__SHORT PROBLEM__
Can you transcribe the records from their start through the line that contains "tap(107, 170)", both ends included, leaving the pictures out of your answer?

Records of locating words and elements
★ ★ ★ ★ ★ ★ ★

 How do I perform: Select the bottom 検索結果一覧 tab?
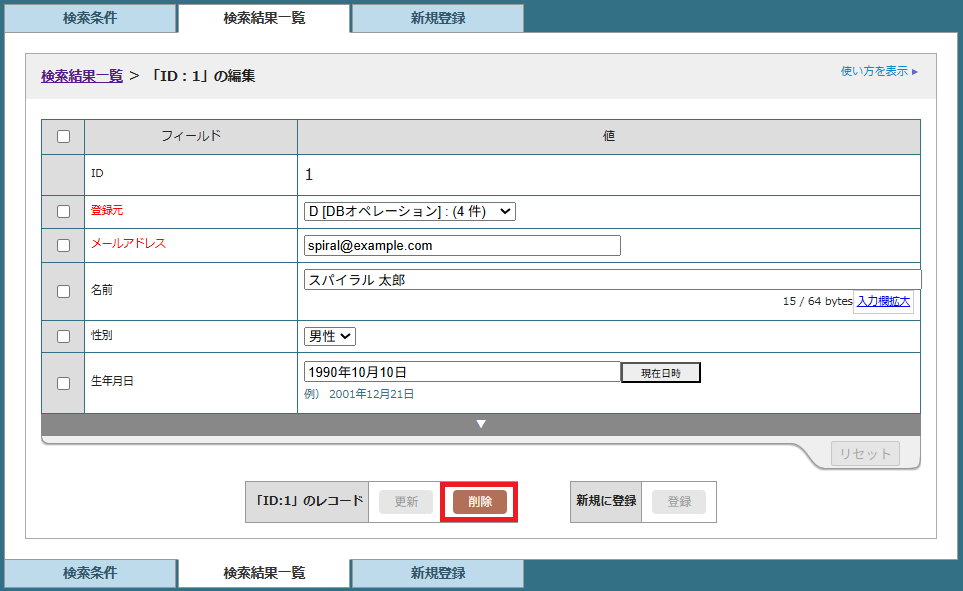pos(264,572)
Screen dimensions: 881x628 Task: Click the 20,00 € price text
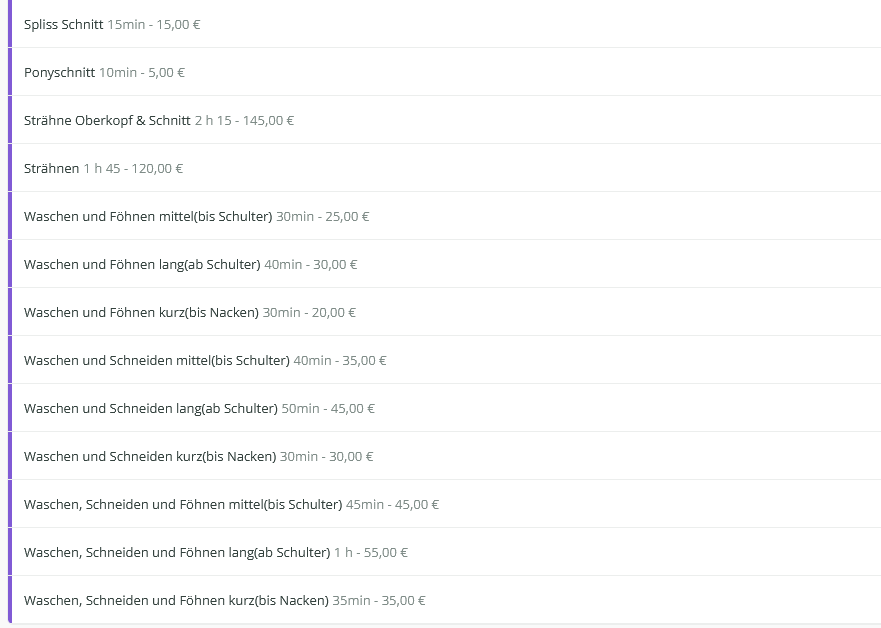pos(334,312)
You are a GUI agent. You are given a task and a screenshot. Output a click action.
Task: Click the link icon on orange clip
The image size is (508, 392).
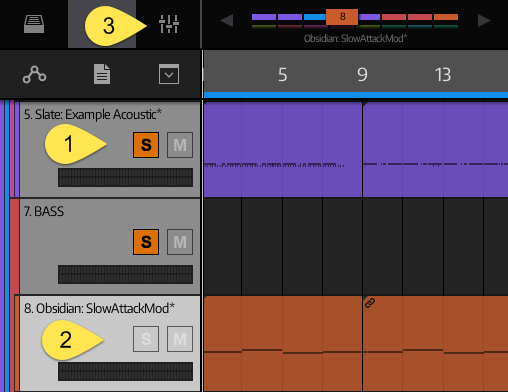[370, 303]
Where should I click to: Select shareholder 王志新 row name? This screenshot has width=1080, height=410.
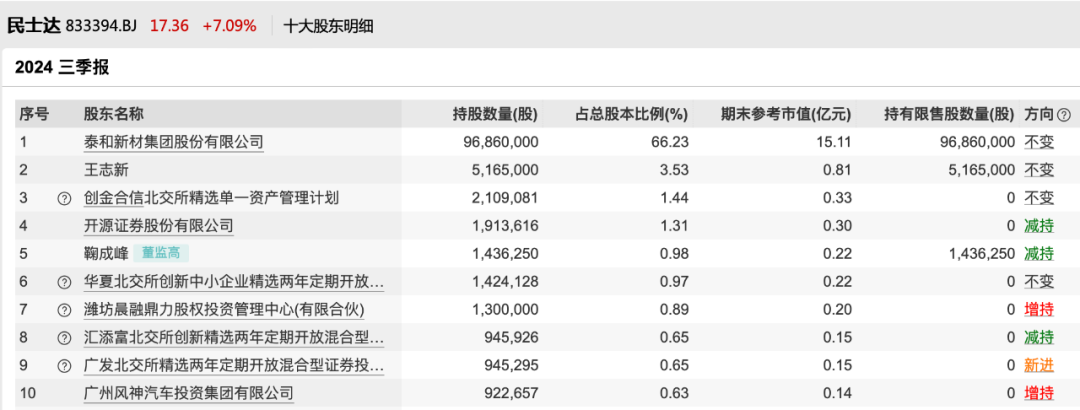tap(107, 170)
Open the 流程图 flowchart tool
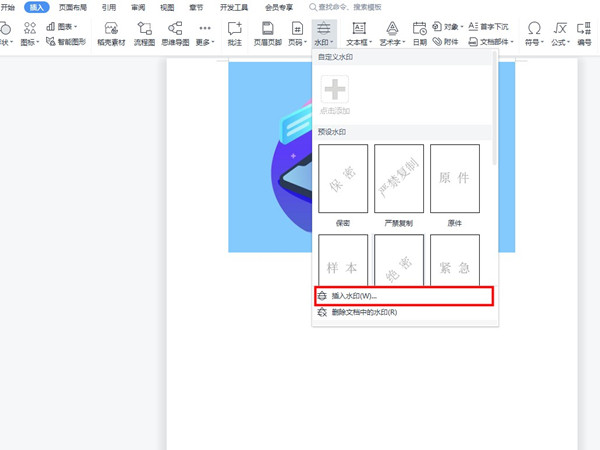This screenshot has height=450, width=600. (x=144, y=33)
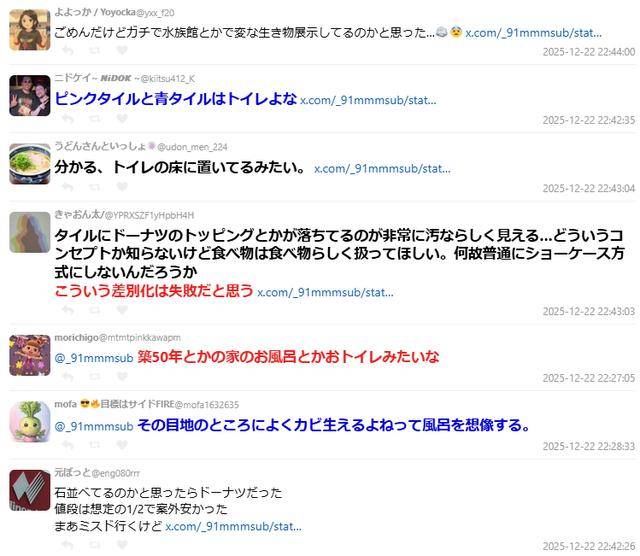Screen dimensions: 640x556
Task: Click username @kiitsu412_K
Action: pos(167,79)
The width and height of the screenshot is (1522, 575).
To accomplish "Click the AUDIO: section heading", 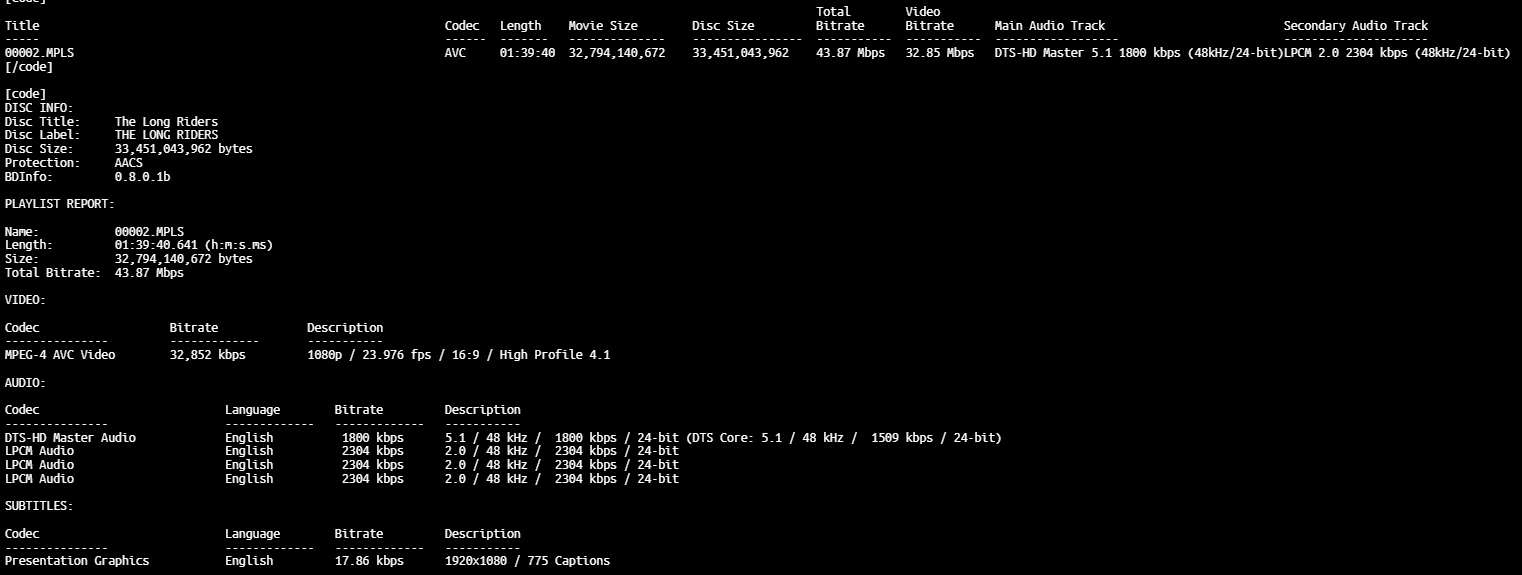I will click(25, 383).
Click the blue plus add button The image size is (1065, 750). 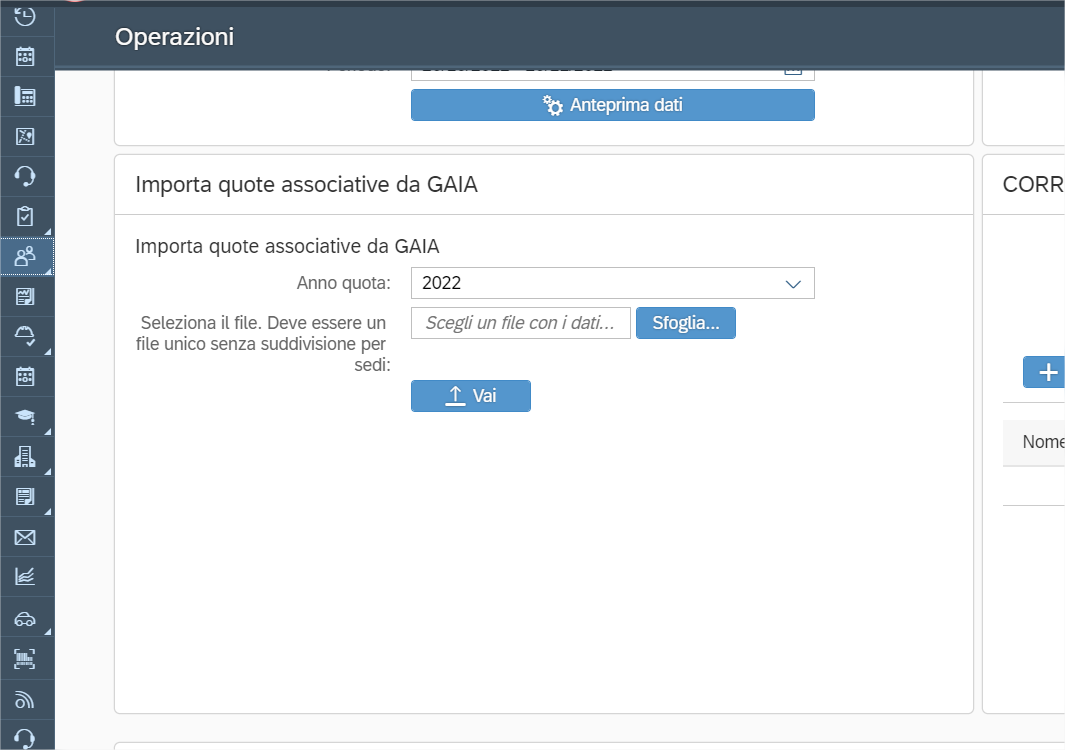click(x=1047, y=372)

★ ★ ★ ★ ★ ★ ★

__COMPLETED TASK__
 How do I perform: Select the bottom 検索結果一覧 tab?
pos(264,572)
Screen dimensions: 881x628 Task: Click the 20,00 € price text
pos(334,312)
You are a GUI agent. You are given a task and a screenshot. Output a click action.
Task: Click the link icon on orange clip
The image size is (508, 392).
[370, 303]
Where should I click to: Select shareholder 王志新 row name? This screenshot has width=1080, height=410.
tap(107, 170)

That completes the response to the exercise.